## SOURCE MATERIAL
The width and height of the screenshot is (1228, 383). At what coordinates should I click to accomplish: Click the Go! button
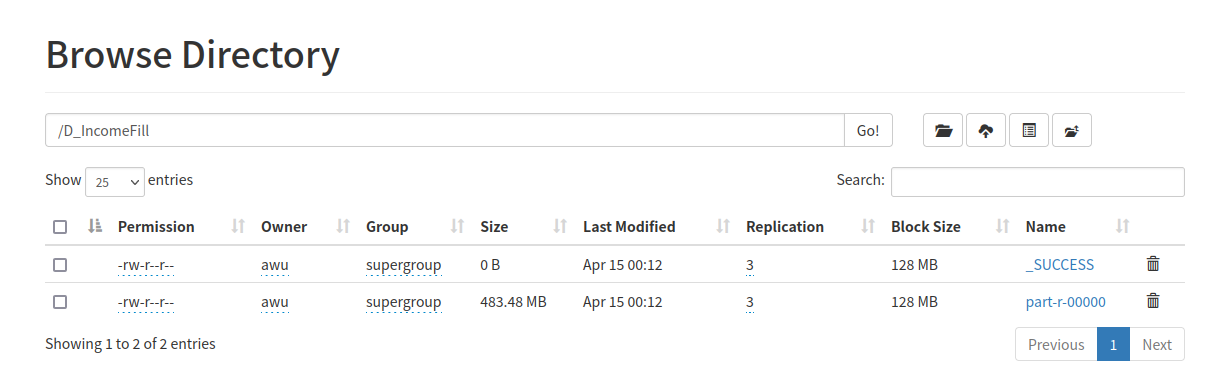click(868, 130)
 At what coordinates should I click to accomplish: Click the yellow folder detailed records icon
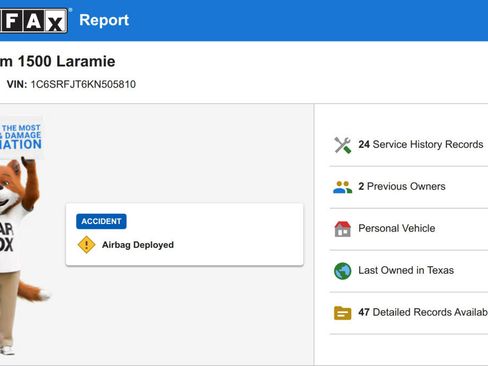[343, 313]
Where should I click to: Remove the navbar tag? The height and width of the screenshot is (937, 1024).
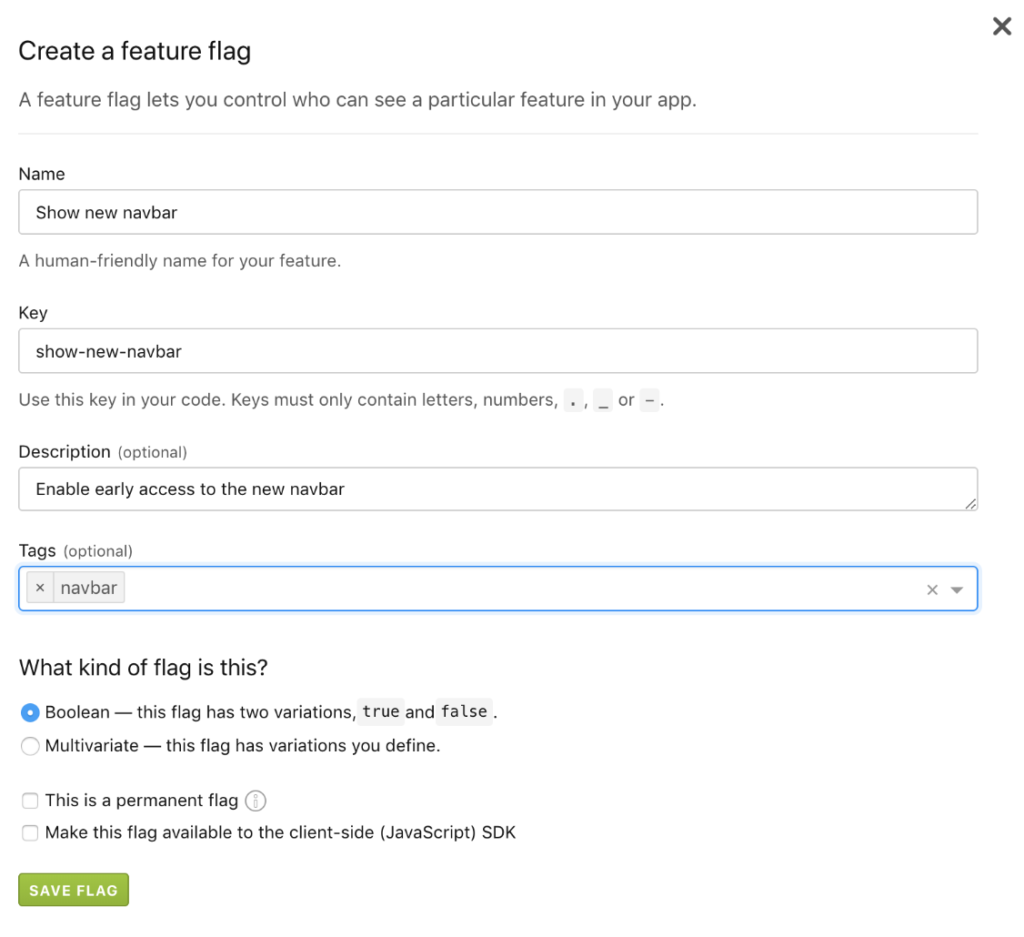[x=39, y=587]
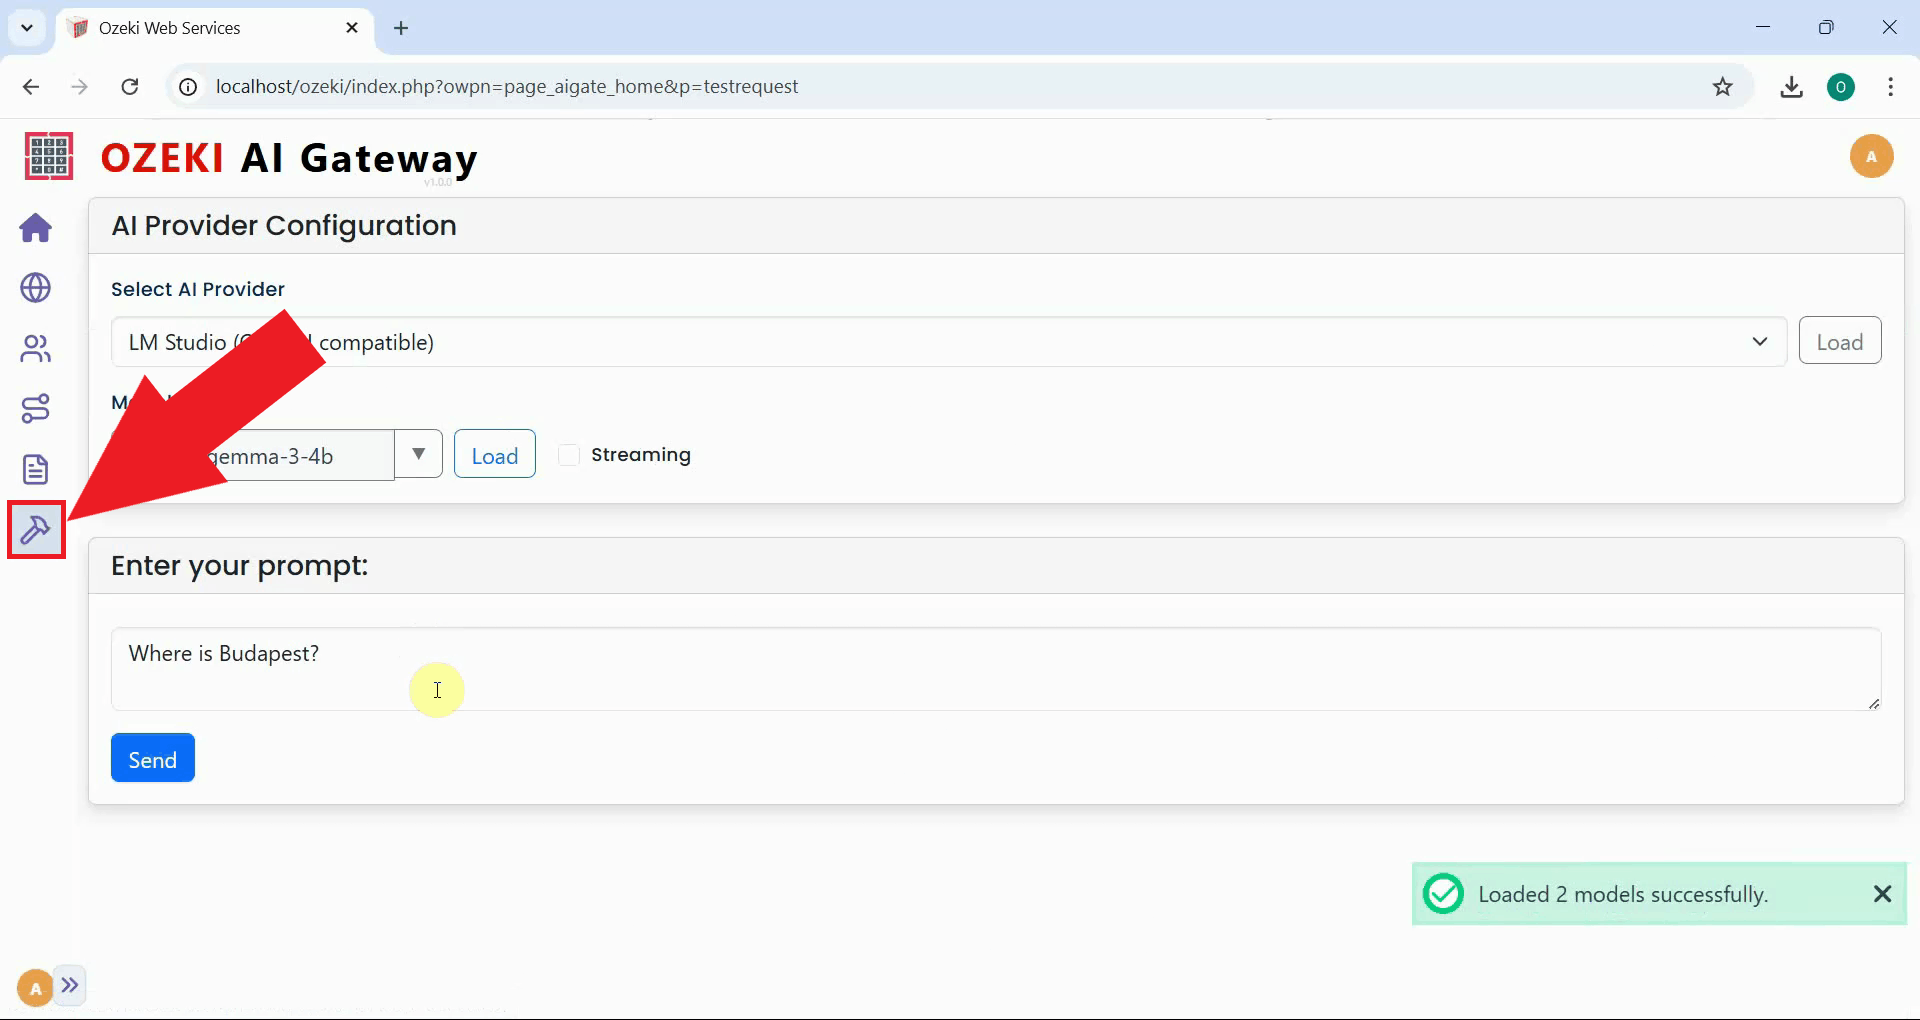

## WHAT YOU WILL DO
Convert the material above, from the line containing "Where should I" through the end of the material, inclusive, into a two-column CSV with the headers instruction and click_target. Give one row for each item, put its text and its answer each in a single quoted field with line breaks replaced by spaces, and leave out the pictures.

## WRITTEN ANSWER
instruction,click_target
"Where should I click to: Remove the navbar tag? The height and width of the screenshot is (937, 1024).","[x=39, y=587]"